**Task brief:**
Can you print every one of the items below again, character for character, with no changes at all?

**Information provided:**

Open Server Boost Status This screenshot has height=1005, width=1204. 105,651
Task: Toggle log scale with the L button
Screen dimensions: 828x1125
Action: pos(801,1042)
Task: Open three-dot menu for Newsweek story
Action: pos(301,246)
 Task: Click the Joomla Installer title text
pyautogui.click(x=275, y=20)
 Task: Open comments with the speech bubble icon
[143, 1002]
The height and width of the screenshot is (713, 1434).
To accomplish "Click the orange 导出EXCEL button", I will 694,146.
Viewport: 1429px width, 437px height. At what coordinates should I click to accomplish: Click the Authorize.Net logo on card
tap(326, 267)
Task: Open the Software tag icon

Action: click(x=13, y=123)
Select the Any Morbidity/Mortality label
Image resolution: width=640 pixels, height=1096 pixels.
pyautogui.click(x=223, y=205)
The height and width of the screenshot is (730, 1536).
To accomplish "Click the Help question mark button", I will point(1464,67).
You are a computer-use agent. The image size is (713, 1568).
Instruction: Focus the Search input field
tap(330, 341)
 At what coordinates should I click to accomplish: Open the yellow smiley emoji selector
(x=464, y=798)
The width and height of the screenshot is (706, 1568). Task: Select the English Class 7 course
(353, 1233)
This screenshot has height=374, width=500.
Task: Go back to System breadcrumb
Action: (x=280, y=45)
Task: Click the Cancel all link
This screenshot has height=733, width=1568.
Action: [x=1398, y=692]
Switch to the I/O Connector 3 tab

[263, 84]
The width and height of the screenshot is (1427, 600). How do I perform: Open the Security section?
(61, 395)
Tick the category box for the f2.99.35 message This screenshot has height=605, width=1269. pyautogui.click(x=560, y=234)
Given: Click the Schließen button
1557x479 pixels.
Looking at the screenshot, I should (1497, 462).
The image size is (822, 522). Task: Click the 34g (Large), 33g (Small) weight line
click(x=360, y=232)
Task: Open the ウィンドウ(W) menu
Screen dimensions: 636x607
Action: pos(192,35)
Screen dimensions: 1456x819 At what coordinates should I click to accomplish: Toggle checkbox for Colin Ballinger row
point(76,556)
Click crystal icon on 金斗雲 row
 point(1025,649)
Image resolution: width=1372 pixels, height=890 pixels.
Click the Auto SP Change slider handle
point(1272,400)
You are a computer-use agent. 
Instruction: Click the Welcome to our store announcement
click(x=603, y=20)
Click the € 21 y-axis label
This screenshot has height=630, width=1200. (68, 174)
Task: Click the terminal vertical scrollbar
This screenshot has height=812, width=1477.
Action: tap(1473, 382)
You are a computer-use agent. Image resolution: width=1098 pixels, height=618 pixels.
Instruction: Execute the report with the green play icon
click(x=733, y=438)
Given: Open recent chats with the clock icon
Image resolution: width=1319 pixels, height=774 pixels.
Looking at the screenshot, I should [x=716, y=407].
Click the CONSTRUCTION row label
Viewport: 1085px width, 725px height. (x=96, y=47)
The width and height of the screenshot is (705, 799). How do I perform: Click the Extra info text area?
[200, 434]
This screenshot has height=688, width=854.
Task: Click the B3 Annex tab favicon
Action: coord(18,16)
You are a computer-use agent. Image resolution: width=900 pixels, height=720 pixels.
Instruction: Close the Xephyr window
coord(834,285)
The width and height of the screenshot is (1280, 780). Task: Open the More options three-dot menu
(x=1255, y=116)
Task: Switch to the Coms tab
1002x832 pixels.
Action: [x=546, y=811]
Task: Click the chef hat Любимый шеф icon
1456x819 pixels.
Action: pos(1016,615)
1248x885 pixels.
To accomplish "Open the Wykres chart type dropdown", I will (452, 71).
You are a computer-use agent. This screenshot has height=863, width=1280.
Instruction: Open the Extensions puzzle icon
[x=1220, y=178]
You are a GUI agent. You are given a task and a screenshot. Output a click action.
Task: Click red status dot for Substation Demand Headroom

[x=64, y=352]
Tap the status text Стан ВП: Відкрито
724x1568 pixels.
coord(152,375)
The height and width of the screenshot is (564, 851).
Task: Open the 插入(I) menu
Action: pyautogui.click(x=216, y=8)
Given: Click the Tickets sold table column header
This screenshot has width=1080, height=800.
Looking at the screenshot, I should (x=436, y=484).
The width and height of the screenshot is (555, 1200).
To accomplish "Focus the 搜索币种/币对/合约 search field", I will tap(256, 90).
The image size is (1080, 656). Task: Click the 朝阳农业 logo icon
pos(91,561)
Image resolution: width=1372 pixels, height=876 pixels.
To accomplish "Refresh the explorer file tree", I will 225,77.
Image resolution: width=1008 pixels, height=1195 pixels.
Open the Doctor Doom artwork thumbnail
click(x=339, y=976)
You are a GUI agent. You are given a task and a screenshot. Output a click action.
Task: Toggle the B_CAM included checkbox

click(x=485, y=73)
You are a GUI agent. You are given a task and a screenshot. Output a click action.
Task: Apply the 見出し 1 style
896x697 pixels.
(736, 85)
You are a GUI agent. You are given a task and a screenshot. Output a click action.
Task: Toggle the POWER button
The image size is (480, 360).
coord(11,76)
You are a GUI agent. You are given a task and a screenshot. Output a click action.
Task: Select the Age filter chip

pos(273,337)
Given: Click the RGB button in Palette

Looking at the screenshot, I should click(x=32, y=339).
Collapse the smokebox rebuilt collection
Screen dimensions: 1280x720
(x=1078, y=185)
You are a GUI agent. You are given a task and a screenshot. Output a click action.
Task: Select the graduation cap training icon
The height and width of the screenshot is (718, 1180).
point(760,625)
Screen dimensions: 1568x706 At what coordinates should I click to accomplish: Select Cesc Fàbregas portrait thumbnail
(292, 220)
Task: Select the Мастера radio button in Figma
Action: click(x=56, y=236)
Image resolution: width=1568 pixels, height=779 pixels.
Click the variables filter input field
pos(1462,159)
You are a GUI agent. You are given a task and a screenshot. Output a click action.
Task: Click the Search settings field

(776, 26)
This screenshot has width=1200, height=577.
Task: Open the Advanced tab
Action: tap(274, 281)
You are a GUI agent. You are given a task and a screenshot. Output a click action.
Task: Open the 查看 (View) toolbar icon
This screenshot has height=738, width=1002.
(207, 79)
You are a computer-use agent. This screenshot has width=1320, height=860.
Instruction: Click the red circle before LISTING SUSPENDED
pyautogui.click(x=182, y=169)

**Result of this exercise:**
Open Server Boost Status This screenshot has height=1005, width=1204. 105,651
Task: Toggle log scale with the L button
Screen dimensions: 828x1125
Action: pos(801,1042)
Task: Open three-dot menu for Newsweek story
Action: pos(301,246)
 Task: Click the Joomla Installer title text
pyautogui.click(x=275, y=20)
 Task: Open comments with the speech bubble icon
[143, 1002]
The height and width of the screenshot is (713, 1434).
To accomplish "Click the orange 导出EXCEL button", I will 694,146.
Viewport: 1429px width, 437px height. At what coordinates should I click to accomplish: Click the Authorize.Net logo on card
tap(326, 267)
Task: Open the Software tag icon

Action: click(x=13, y=123)
Select the Any Morbidity/Mortality label
Image resolution: width=640 pixels, height=1096 pixels.
pyautogui.click(x=223, y=205)
The height and width of the screenshot is (730, 1536).
To accomplish "Click the Help question mark button", I will point(1464,67).
You are a computer-use agent. The image size is (713, 1568).
Instruction: Focus the Search input field
tap(330, 341)
 At what coordinates should I click to accomplish: Open the yellow smiley emoji selector
(x=464, y=798)
The width and height of the screenshot is (706, 1568). Task: Select the English Class 7 course
(353, 1233)
This screenshot has height=374, width=500.
Task: Go back to System breadcrumb
Action: (x=280, y=45)
Task: Click the Cancel all link
This screenshot has height=733, width=1568.
Action: [x=1398, y=692]
Switch to the I/O Connector 3 tab

[263, 84]
The width and height of the screenshot is (1427, 600). How do I perform: Open the Security section?
(61, 395)
Tick the category box for the f2.99.35 message This screenshot has height=605, width=1269. pyautogui.click(x=560, y=234)
Given: Click the Schließen button
1557x479 pixels.
Looking at the screenshot, I should (1497, 462).
The image size is (822, 522). Task: Click the 34g (Large), 33g (Small) weight line
click(x=360, y=232)
Task: Open the ウィンドウ(W) menu
Screen dimensions: 636x607
Action: pos(192,35)
Screen dimensions: 1456x819 At what coordinates should I click to accomplish: Toggle checkbox for Colin Ballinger row
point(76,556)
Click crystal icon on 金斗雲 row
 point(1025,649)
Image resolution: width=1372 pixels, height=890 pixels.
Click the Auto SP Change slider handle
point(1272,400)
You are a computer-use agent. 
Instruction: Click the Welcome to our store announcement
click(x=603, y=20)
Click the € 21 y-axis label
This screenshot has height=630, width=1200. (68, 174)
Task: Click the terminal vertical scrollbar
This screenshot has height=812, width=1477.
Action: tap(1473, 382)
You are a computer-use agent. Image resolution: width=1098 pixels, height=618 pixels.
Instruction: Execute the report with the green play icon
click(x=733, y=438)
Given: Open recent chats with the clock icon
Image resolution: width=1319 pixels, height=774 pixels.
Looking at the screenshot, I should [x=716, y=407].
Click the CONSTRUCTION row label
Viewport: 1085px width, 725px height. (x=96, y=47)
The width and height of the screenshot is (705, 799). How do I perform: Click the Extra info text area?
[200, 434]
This screenshot has height=688, width=854.
Task: Click the B3 Annex tab favicon
Action: coord(18,16)
You are a computer-use agent. Image resolution: width=900 pixels, height=720 pixels.
Instruction: Close the Xephyr window
coord(834,285)
The width and height of the screenshot is (1280, 780). Task: Open the More options three-dot menu
(x=1255, y=116)
Task: Switch to the Coms tab
1002x832 pixels.
Action: [x=546, y=811]
Task: Click the chef hat Любимый шеф icon
1456x819 pixels.
Action: pos(1016,615)
1248x885 pixels.
To accomplish "Open the Wykres chart type dropdown", I will (452, 71).
You are a computer-use agent. This screenshot has height=863, width=1280.
Instruction: Open the Extensions puzzle icon
[x=1220, y=178]
You are a GUI agent. You are given a task and a screenshot. Output a click action.
Task: Click red status dot for Substation Demand Headroom

[x=64, y=352]
Tap the status text Стан ВП: Відкрито
724x1568 pixels.
coord(152,375)
The height and width of the screenshot is (564, 851).
Task: Open the 插入(I) menu
Action: pyautogui.click(x=216, y=8)
Given: Click the Tickets sold table column header
This screenshot has width=1080, height=800.
Looking at the screenshot, I should (x=436, y=484).
The width and height of the screenshot is (555, 1200).
To accomplish "Focus the 搜索币种/币对/合约 search field", I will tap(256, 90).
The image size is (1080, 656). Task: Click the 朝阳农业 logo icon
pos(91,561)
Image resolution: width=1372 pixels, height=876 pixels.
To accomplish "Refresh the explorer file tree", I will 225,77.
Image resolution: width=1008 pixels, height=1195 pixels.
Open the Doctor Doom artwork thumbnail
click(x=339, y=976)
You are a GUI agent. You are given a task and a screenshot. Output a click action.
Task: Toggle the B_CAM included checkbox

click(x=485, y=73)
You are a GUI agent. You are given a task and a screenshot. Output a click action.
Task: Apply the 見出し 1 style
896x697 pixels.
(736, 85)
You are a GUI agent. You are given a task and a screenshot. Output a click action.
Task: Toggle the POWER button
The image size is (480, 360).
coord(11,76)
You are a GUI agent. You are given a task and a screenshot. Output a click action.
Task: Select the Age filter chip

pos(273,337)
Given: Click the RGB button in Palette

Looking at the screenshot, I should click(x=32, y=339).
Collapse the smokebox rebuilt collection
Screen dimensions: 1280x720
(x=1078, y=185)
You are a GUI agent. You are given a task and a screenshot. Output a click action.
Task: Select the graduation cap training icon
The height and width of the screenshot is (718, 1180).
point(760,625)
Screen dimensions: 1568x706 At what coordinates should I click to accomplish: Select Cesc Fàbregas portrait thumbnail
(292, 220)
Task: Select the Мастера radio button in Figma
Action: click(x=56, y=236)
Image resolution: width=1568 pixels, height=779 pixels.
Click the variables filter input field
pos(1462,159)
You are a GUI agent. You are given a task and a screenshot. Output a click action.
Task: Click the Search settings field

(776, 26)
This screenshot has width=1200, height=577.
Task: Open the Advanced tab
Action: tap(274, 281)
You are a GUI agent. You are given a task and a screenshot. Output a click action.
Task: Open the 查看 (View) toolbar icon
This screenshot has height=738, width=1002.
(207, 79)
You are a computer-use agent. This screenshot has width=1320, height=860.
Instruction: Click the red circle before LISTING SUSPENDED
pyautogui.click(x=182, y=169)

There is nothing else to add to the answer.